Setembro Amarelo – Dicas de Ações + Pacote de Materiais

O Setembro Amarelo, mês de prevenção ao suicídio, foi criado em 2015 e é uma das campanhas mais importantes do ano. Leia o artigo e veja como falar de um tema tão delicado no ambiente de trabalho.

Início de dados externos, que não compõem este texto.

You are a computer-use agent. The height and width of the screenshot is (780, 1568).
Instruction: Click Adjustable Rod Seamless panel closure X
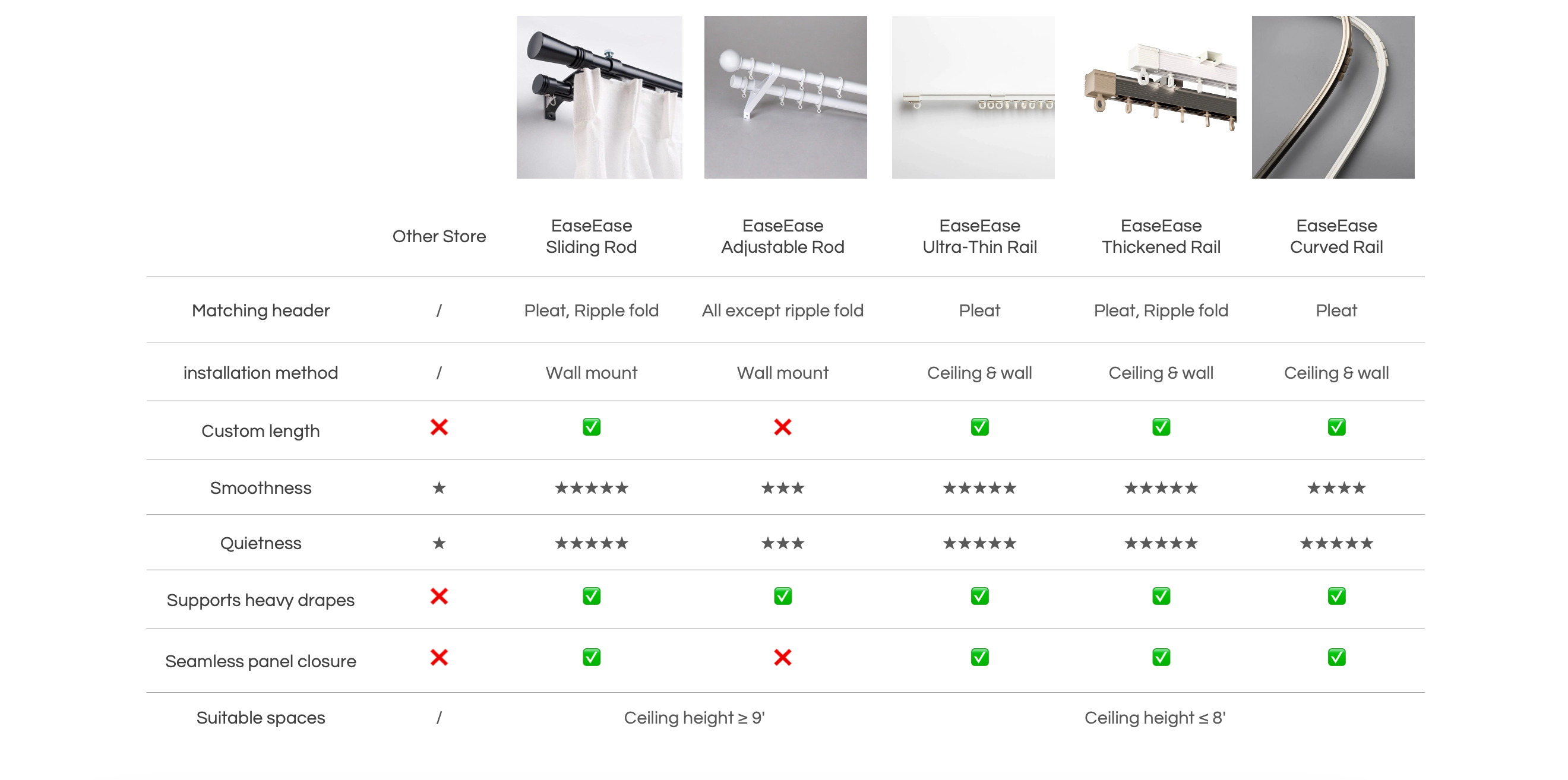(x=782, y=657)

Você já ouviu falar em ansiedade, depressão, saúde mental e terapia? Essas palavras não querem dizer a mesma coisa, mas ganham cada vez mais espaço na mídia e nas redes sociais. Porém, existe outra palavra que ficou escondida por muito tempo, mas que aos poucos recebe a atenção e o cuidado que merece: o suicídio.

De acordo com a Organização Pan-Americana da Saúde (OPAS), cerca de 800 mil pessoas tiram a própria vida todos os anos. Números como esses e vários outros acabaram inspirando o Setembro Amarelo. Uma campanha promovida pelo Centro de Valorização da Vida (CVV) desde 2015.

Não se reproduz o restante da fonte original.